I've just been reviewing the posts here about getting a tough heat/water resistant finish, for a table top.
I have a couple of kitchen table projects on the go (one in cherry, one in elm) and would like to clarify what finish you guys recommend. Spraying isn't an option and I'd like to avoid poly varnish (unless this is the best alternative?).
Is finishing oil the way to go? How many coats would you recommend. And how are you cutting back between coats (i.e. how fine a grit? Wet? Dry?)
Thanks for your help and sorry to be going over old ground.

A


----------



## Aragorn (26 Mar 2004)

Awwwww go on someone - give me an answer!

Or is this a boycott?

A


----------



## Philly (26 Mar 2004)

Hey Aragorn,
How about using a product called "Patina", from Screwfix. It's a gel varnish of sorts, dead easy to apply (just use a cloth) and is pretty protective. I used it to finish my workbench, and was well pleased with the result.
Sorry I haven't answered quicker, I have gone over to spraying table tops with melamine laquer (which is great!), so didn't think I should reply.
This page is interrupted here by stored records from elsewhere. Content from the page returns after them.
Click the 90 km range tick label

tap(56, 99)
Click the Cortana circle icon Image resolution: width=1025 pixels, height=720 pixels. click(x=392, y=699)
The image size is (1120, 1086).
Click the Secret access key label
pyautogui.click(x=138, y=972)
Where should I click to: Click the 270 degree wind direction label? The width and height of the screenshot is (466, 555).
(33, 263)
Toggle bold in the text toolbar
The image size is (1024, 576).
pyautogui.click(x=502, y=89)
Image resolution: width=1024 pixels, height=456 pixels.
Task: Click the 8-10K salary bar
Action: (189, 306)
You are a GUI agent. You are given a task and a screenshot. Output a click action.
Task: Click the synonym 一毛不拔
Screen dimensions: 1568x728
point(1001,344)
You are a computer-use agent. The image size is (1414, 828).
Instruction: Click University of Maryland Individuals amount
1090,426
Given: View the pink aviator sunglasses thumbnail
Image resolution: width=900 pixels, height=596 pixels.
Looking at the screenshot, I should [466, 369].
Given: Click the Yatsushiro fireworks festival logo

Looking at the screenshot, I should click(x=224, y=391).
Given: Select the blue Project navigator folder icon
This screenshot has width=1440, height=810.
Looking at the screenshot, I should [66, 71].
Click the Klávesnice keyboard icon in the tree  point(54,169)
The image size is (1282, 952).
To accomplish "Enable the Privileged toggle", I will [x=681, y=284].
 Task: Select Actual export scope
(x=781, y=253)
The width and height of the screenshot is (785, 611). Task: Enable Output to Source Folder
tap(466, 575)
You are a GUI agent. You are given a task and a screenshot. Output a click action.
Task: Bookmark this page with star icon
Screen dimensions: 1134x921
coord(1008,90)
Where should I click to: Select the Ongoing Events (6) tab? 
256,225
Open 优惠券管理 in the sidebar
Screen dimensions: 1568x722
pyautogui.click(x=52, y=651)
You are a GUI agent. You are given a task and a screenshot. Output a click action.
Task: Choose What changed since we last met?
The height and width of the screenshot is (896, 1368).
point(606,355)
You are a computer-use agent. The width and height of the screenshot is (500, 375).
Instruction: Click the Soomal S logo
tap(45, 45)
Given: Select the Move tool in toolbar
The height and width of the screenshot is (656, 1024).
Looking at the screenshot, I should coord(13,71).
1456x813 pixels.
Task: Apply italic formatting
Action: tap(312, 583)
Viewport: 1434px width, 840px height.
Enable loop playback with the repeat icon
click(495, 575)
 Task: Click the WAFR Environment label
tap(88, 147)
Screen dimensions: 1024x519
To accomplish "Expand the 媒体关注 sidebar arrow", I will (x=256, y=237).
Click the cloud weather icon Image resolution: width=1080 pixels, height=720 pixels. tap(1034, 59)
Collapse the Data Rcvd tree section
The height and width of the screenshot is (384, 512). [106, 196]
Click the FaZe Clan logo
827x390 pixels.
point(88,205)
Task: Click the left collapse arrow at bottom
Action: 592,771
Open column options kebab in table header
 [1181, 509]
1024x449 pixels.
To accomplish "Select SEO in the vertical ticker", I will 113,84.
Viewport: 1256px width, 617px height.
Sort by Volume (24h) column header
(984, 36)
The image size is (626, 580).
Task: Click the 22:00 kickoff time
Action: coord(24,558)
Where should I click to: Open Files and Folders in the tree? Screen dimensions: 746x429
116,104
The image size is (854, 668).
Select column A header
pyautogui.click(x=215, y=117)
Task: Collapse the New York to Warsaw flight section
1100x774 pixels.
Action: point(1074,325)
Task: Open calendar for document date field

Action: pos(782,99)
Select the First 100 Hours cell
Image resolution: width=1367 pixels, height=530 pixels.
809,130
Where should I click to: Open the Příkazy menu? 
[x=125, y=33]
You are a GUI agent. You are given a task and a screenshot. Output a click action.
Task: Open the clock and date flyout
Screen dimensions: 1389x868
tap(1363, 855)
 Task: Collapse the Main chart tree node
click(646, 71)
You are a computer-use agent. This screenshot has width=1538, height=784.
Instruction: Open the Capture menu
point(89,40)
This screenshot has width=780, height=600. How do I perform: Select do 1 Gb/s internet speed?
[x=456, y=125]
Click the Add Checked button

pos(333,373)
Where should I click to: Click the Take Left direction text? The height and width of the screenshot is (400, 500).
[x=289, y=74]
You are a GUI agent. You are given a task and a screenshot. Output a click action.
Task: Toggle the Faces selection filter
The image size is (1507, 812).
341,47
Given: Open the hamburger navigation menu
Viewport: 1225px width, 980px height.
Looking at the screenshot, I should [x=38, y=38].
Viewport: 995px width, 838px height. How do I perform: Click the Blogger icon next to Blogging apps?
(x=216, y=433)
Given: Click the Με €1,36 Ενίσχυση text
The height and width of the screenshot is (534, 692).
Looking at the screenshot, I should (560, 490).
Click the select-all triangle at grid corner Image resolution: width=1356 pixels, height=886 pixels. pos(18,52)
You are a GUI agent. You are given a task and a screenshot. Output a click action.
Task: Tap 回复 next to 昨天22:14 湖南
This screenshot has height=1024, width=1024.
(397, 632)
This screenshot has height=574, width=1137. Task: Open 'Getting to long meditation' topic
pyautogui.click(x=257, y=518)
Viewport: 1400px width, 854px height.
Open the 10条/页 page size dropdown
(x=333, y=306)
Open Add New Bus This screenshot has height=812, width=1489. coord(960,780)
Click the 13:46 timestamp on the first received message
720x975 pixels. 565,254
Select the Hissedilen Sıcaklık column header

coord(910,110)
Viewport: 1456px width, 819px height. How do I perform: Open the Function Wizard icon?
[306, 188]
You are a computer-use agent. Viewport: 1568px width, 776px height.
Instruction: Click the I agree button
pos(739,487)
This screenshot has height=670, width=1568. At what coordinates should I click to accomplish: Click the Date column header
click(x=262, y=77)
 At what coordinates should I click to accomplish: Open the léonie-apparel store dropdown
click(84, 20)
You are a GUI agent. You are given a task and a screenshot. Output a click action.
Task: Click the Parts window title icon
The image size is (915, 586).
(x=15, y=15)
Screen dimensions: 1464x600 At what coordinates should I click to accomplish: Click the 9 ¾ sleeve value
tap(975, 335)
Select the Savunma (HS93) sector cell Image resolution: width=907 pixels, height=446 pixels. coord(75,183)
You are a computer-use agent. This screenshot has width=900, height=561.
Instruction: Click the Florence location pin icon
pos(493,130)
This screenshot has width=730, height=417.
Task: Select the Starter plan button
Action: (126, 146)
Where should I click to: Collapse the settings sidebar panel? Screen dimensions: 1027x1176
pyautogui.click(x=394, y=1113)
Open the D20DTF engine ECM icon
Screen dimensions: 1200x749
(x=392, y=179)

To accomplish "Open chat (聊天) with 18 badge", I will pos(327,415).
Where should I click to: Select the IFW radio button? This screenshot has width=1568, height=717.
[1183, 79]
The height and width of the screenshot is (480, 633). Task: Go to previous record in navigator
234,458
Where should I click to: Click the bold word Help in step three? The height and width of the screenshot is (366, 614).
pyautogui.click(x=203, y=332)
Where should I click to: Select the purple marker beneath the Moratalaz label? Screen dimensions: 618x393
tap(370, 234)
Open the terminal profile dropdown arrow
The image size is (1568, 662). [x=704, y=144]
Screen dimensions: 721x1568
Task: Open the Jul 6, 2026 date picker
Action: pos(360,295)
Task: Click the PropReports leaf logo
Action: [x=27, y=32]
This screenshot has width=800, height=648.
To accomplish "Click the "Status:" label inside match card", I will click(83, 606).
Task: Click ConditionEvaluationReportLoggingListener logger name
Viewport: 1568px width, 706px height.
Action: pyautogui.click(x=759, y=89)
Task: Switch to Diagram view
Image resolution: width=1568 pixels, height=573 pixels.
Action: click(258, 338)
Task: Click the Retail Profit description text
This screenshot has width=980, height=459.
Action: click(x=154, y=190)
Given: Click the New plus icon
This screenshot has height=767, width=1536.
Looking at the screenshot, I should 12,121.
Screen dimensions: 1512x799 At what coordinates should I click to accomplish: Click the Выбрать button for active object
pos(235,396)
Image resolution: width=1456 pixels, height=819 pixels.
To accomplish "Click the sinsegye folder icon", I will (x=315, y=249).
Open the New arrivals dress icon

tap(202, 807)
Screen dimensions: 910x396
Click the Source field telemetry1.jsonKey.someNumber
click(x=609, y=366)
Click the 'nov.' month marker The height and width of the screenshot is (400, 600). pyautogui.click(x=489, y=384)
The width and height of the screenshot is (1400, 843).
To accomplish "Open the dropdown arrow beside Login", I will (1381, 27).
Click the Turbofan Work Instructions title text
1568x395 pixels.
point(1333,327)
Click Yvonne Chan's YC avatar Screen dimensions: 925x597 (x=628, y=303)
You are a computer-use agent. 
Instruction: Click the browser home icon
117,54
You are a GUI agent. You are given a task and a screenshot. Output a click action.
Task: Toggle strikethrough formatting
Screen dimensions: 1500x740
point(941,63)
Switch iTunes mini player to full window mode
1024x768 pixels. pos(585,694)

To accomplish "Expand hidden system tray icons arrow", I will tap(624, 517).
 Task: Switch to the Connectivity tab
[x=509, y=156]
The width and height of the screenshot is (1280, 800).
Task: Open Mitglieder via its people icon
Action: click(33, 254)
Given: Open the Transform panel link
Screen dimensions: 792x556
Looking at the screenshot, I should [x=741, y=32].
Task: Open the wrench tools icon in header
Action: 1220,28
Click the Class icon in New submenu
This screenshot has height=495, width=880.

But give "patina" a go-I wouldn't use it on really blond woods as it is slightly "yellowing", like oil based varnish. but on cherry or elm, yes, it's gonna look good.
 
Happy Finishing,
Philly


----------



## Aragorn (26 Mar 2004)

Thanks Philly

That's spooky! I've just got back from Brewers to buy some Patina having remembered it from an earlier thread. They didn't have any mind you, but I can get it elsewhere.

I'll give it a go.


A


----------



## Alf (26 Mar 2004)

Sorry Aragorn  I reckoned there are lots of better finishing advisors than I. Funnily enough, because of the earlier thread, I managed to get a tin of Patina to "stick" to the Screwfix order and I'm currently trying it out on test pieces. No elm to give you info on, but there's a bit of cherry in the test. Only one coat on so far though, so it's too early to say.

Cheers, Alf


----------